• **Texte du document**
------------------------------
C’est logique, je suppose. Cela change-t-il quelque chose?
 

Le problème vient généralement de l’emploi du temps. Tout le monde étant très occupé, le sommeil n’est pas une priorité compte tenu de la liste des tâches à accomplir. Les gens se couchent trop tard, ce qui entraîne un manque de sommeil et une perte de productivité, qui à son tour conduit à dormir encore moins pour accomplir sa charge de travail: et le cycle infernal continue. L’autre problème fréquent du sommeil est l’insomnie: les gens n’arrivent pas à s’endormir ou à rester endormis.
 

Comment abordez-vous ces deux problèmes?
 

Pour ceux qui choisissent de sacrifier leur sommeil, les connaissances scientifiques sur l’importance de celui-ci les aident souvent à changer de comportement. Je fais exactement l’inverse avec ceux qui souffrent d’insomnie. Je leur explique que ce n’est pas la fin du monde s’ils ne peuvent pas dormir ou s’ils dorment mal. En d’autres termes, j’aide les uns en leur disant de prendre le sommeil au sérieux, les autres en leur disant de ne pas se focaliser autant dessus.
 

Quelle est la quantité de sommeil nécessaire?
 

C’est à chacun de déterminer de combien de temps il a besoin. L’idéal se situe entre sept et neuf heures.
------------------------------
• **Consigne**
Poursuivez l'entretien sur le sommeil à partir de sa dernière phrase. Les lignes qui suivent forment un contenu indépendant de l'entretien sur le sommeil.

• **Contenu présenté**
------------------------------
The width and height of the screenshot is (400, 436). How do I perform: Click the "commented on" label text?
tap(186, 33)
------------------------------
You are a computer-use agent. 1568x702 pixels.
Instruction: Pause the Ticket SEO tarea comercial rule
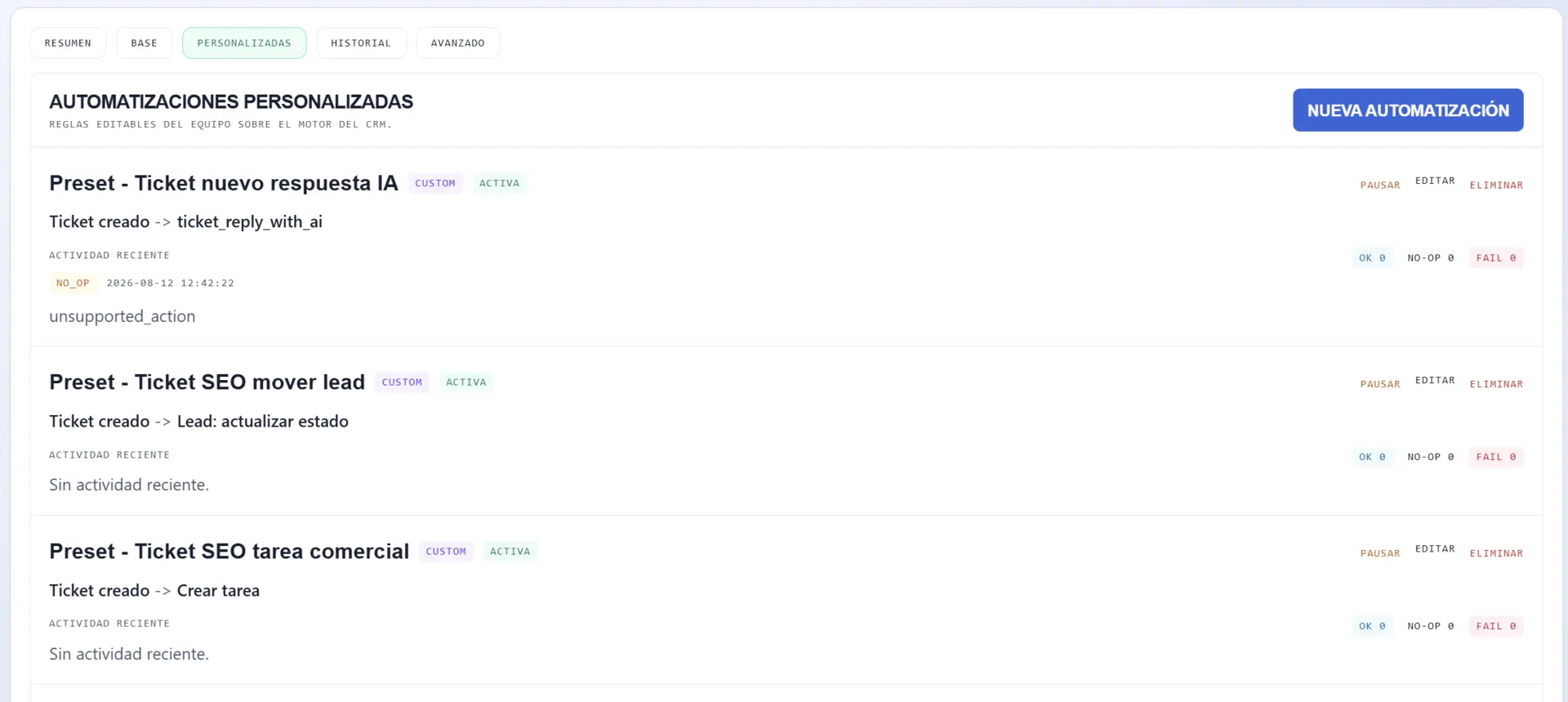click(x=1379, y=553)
------------------------------
• **Réponse rédigée**
 

Peut-on compenser le manque de sommeil pendant la semaine en dormant beaucoup le week-end?
 

L’appétit, le métabolisme, la digestion, le système immunitaire: tout est programmé pour un cycle de 24 heures. Si on ne dort pas assez pendant la semaine, mais qu’on se rattrape le week-end, c’est mieux que rien. Mais cela reste un compromis.
 

Quels sont les signes indiquant un manque de sommeil?
 

Besoin d’un réveil pour se réveiller, de caféine et de sucre pour passer la journée, s'énerver pour rien et avoir besoin de son week-end pour récupérer? Si la réponse est oui, il vaut la peine d’essayer de dormir plus. D’ailleurs, saviez-vous qu’après quatre nuits de moins de cinq heures de sommeil, on conduit une voiture avec les mêmes capacités de réaction qu’une personne ivre?
 

C’est fou! Au bout d’un moment, la fatigue se lit sur le visage.
 

Et ce n’est que la partie émergée de l’iceberg. Le taux de glycémie se dérègle, la tension artérielle augmente, on a plus faim et le risque d’infections augmente. Le manque de sommeil a de nombreuses conséquences, dont la plupart ne se voient pas.
 

Avez-vous des chiffres?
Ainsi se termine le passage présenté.